Kohonen Artificial Neural Network and Multivariate Analysis in the Identification of Proteome Changes during Early and Long Aging of Bovine Longissimus dorsi Muscle Using SWATH Mass Spectrometry

[Image: see text] To study proteomic changes involved in tenderization of Longissimus dorsi, Charolais heifers and bulls muscles were sampled after early and long aging (12 or 26 days). Sensory evaluation and instrumental tenderness measurement were performed. Proteins were analyzed by gel-free proteomics. By pattern recognition (principal component analysis and Kohonen’s self-organizing maps) and classification (partial least squares-discriminant analysis) tools, 58 and 86 dysregulated proteins were detected after 12 and 26 days of aging, respectively.
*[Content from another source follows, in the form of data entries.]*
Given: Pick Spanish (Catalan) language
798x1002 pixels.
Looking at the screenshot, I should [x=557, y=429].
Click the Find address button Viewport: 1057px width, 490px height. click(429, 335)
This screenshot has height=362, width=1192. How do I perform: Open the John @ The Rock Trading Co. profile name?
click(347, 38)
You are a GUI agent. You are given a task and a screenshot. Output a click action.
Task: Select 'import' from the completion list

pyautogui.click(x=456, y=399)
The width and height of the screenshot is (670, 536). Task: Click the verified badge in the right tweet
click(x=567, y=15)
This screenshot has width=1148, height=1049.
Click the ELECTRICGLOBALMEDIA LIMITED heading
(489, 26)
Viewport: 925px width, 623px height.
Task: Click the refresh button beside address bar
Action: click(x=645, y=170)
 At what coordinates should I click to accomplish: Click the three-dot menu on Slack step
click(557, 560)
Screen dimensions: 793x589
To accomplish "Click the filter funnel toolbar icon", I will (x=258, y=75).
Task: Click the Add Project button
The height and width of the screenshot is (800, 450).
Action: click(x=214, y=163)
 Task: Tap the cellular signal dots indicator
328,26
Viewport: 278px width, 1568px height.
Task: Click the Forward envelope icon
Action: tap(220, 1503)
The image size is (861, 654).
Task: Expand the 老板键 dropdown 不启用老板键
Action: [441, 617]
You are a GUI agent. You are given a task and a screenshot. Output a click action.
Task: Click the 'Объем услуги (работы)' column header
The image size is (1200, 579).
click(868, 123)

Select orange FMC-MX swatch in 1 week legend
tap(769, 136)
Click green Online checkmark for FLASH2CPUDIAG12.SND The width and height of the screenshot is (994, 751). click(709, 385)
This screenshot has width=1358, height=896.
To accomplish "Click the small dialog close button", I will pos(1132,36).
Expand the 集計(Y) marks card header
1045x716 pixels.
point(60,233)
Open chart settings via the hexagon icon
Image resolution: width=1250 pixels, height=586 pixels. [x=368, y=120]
Tenderness was positively correlated mainly with metabolic enzymes (PYGM, PGAM2, TPI1, PGK1, and PFKM) and negatively with keratins. Downregulation in hemoglobin subunits and carbonic anhydrase 3 levels was relevant after 12 days of aging, while mimecan and collagen chains levels were reduced after 26 days of aging. Bioinformatics indicated that aging involves a prevalence of metabolic pathways after late and long periods. These findings provide a deeper understanding of changes involved in aging of beef and indicate a powerful method for future proteomics studies.